WORK REQUEST:
Report how many lines of the data contain the string "manera". Add nothing.

--- DATASET EXTRACT Enclosed Below ---

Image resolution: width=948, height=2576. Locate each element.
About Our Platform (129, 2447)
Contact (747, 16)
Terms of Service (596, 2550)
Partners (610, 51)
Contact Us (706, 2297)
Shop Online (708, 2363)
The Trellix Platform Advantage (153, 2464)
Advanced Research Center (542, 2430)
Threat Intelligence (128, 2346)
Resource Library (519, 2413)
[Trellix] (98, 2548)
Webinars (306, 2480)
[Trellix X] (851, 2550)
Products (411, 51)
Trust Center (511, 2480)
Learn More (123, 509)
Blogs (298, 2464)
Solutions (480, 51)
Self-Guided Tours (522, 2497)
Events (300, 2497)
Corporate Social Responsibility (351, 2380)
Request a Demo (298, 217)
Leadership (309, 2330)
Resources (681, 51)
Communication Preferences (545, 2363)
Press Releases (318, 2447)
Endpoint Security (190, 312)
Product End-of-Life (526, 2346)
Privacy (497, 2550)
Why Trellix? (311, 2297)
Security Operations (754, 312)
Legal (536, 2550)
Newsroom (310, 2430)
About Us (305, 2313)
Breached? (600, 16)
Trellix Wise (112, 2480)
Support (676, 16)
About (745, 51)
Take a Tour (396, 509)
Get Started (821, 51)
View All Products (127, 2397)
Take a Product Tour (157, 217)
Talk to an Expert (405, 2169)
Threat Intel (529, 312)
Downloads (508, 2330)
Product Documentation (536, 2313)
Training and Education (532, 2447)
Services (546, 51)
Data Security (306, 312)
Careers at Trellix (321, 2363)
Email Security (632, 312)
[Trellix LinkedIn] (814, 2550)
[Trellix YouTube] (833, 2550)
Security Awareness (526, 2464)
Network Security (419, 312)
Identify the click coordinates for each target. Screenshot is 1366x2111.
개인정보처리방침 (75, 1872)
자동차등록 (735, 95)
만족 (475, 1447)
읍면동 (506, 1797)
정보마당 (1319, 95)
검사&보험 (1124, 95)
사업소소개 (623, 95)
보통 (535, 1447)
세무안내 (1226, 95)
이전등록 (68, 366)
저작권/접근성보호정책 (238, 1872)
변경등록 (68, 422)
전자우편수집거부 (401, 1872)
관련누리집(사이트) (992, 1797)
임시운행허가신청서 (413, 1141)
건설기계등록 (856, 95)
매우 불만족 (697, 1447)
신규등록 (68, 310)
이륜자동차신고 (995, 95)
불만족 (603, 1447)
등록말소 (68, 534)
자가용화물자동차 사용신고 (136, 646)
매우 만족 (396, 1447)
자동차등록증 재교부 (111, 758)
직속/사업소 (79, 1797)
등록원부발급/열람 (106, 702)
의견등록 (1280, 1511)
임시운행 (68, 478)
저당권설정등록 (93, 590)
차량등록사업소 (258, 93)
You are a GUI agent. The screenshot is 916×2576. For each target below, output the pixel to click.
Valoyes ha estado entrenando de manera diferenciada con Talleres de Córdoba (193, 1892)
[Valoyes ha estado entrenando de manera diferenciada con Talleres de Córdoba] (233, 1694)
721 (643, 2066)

--- End of Enclosed DATASET EXTRACT ---

REPLY:
2